» **Provided entries**:
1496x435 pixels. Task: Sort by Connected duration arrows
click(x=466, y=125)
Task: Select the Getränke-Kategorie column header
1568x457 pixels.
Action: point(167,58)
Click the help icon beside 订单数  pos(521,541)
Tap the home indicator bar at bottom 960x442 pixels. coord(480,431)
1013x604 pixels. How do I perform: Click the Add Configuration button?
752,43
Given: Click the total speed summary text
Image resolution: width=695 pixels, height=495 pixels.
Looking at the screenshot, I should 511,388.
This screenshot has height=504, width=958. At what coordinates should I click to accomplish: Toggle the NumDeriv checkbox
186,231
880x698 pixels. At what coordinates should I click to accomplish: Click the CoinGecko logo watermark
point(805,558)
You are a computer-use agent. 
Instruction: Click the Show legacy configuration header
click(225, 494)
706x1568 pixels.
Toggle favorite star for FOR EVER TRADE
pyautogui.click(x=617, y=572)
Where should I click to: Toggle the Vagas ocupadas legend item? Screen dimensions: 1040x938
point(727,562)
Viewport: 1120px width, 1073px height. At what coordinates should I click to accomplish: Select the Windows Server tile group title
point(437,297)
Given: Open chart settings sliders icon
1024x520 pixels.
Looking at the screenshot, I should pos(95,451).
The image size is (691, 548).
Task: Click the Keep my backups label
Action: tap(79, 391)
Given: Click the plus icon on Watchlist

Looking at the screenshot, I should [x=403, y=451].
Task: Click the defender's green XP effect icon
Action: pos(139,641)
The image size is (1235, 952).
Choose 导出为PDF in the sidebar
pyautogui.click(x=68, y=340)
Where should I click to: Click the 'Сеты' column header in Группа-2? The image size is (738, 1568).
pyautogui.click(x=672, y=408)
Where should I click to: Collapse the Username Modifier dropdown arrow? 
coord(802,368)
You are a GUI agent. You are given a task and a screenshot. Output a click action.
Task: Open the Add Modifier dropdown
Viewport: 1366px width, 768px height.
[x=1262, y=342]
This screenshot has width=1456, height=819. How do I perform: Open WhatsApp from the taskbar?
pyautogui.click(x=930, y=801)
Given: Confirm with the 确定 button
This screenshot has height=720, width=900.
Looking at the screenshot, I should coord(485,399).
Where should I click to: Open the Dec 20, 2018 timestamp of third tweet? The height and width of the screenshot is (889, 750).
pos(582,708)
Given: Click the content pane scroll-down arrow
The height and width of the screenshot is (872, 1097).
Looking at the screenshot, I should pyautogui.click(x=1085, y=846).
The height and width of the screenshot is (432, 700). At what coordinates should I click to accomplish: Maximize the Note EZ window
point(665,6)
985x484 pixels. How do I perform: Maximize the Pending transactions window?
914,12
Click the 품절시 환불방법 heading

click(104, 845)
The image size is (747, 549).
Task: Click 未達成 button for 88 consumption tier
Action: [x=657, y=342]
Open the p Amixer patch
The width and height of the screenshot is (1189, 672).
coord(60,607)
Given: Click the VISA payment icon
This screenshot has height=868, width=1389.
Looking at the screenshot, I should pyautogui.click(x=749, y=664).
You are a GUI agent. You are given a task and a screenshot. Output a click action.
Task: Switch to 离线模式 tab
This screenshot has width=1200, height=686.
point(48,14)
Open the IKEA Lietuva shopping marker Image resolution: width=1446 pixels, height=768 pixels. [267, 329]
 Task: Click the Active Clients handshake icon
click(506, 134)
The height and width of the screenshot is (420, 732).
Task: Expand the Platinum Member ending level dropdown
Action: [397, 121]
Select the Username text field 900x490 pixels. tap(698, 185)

» **About this task**: Print the listing exactly. Every line must match.

» **Answer to this exercise**:
1496x435 pixels. Task: Sort by Connected duration arrows
click(x=466, y=125)
Task: Select the Getränke-Kategorie column header
1568x457 pixels.
Action: point(167,58)
Click the help icon beside 订单数  pos(521,541)
Tap the home indicator bar at bottom 960x442 pixels. coord(480,431)
1013x604 pixels. How do I perform: Click the Add Configuration button?
752,43
Given: Click the total speed summary text
Image resolution: width=695 pixels, height=495 pixels.
Looking at the screenshot, I should 511,388.
This screenshot has height=504, width=958. At what coordinates should I click to accomplish: Toggle the NumDeriv checkbox
186,231
880x698 pixels. At what coordinates should I click to accomplish: Click the CoinGecko logo watermark
point(805,558)
You are a computer-use agent. 
Instruction: Click the Show legacy configuration header
click(225, 494)
706x1568 pixels.
Toggle favorite star for FOR EVER TRADE
pyautogui.click(x=617, y=572)
Where should I click to: Toggle the Vagas ocupadas legend item? Screen dimensions: 1040x938
point(727,562)
Viewport: 1120px width, 1073px height. At what coordinates should I click to accomplish: Select the Windows Server tile group title
point(437,297)
Given: Open chart settings sliders icon
1024x520 pixels.
Looking at the screenshot, I should pos(95,451).
The image size is (691, 548).
Task: Click the Keep my backups label
Action: tap(79, 391)
Given: Click the plus icon on Watchlist

Looking at the screenshot, I should [x=403, y=451].
Task: Click the defender's green XP effect icon
Action: pos(139,641)
The image size is (1235, 952).
Choose 导出为PDF in the sidebar
pyautogui.click(x=68, y=340)
Where should I click to: Click the 'Сеты' column header in Группа-2? The image size is (738, 1568).
pyautogui.click(x=672, y=408)
Where should I click to: Collapse the Username Modifier dropdown arrow? 
coord(802,368)
You are a GUI agent. You are given a task and a screenshot. Output a click action.
Task: Open the Add Modifier dropdown
Viewport: 1366px width, 768px height.
[x=1262, y=342]
This screenshot has width=1456, height=819. How do I perform: Open WhatsApp from the taskbar?
pyautogui.click(x=930, y=801)
Given: Confirm with the 确定 button
This screenshot has height=720, width=900.
Looking at the screenshot, I should coord(485,399).
Where should I click to: Open the Dec 20, 2018 timestamp of third tweet? The height and width of the screenshot is (889, 750).
pos(582,708)
Given: Click the content pane scroll-down arrow
The height and width of the screenshot is (872, 1097).
Looking at the screenshot, I should pyautogui.click(x=1085, y=846).
The height and width of the screenshot is (432, 700). At what coordinates should I click to accomplish: Maximize the Note EZ window
point(665,6)
985x484 pixels. How do I perform: Maximize the Pending transactions window?
914,12
Click the 품절시 환불방법 heading

click(104, 845)
The image size is (747, 549).
Task: Click 未達成 button for 88 consumption tier
Action: [x=657, y=342]
Open the p Amixer patch
The width and height of the screenshot is (1189, 672).
coord(60,607)
Given: Click the VISA payment icon
This screenshot has height=868, width=1389.
Looking at the screenshot, I should pyautogui.click(x=749, y=664).
You are a GUI agent. You are given a task and a screenshot. Output a click action.
Task: Switch to 离线模式 tab
This screenshot has width=1200, height=686.
point(48,14)
Open the IKEA Lietuva shopping marker Image resolution: width=1446 pixels, height=768 pixels. [267, 329]
 Task: Click the Active Clients handshake icon
click(506, 134)
The height and width of the screenshot is (420, 732).
Task: Expand the Platinum Member ending level dropdown
Action: [397, 121]
Select the Username text field 900x490 pixels. tap(698, 185)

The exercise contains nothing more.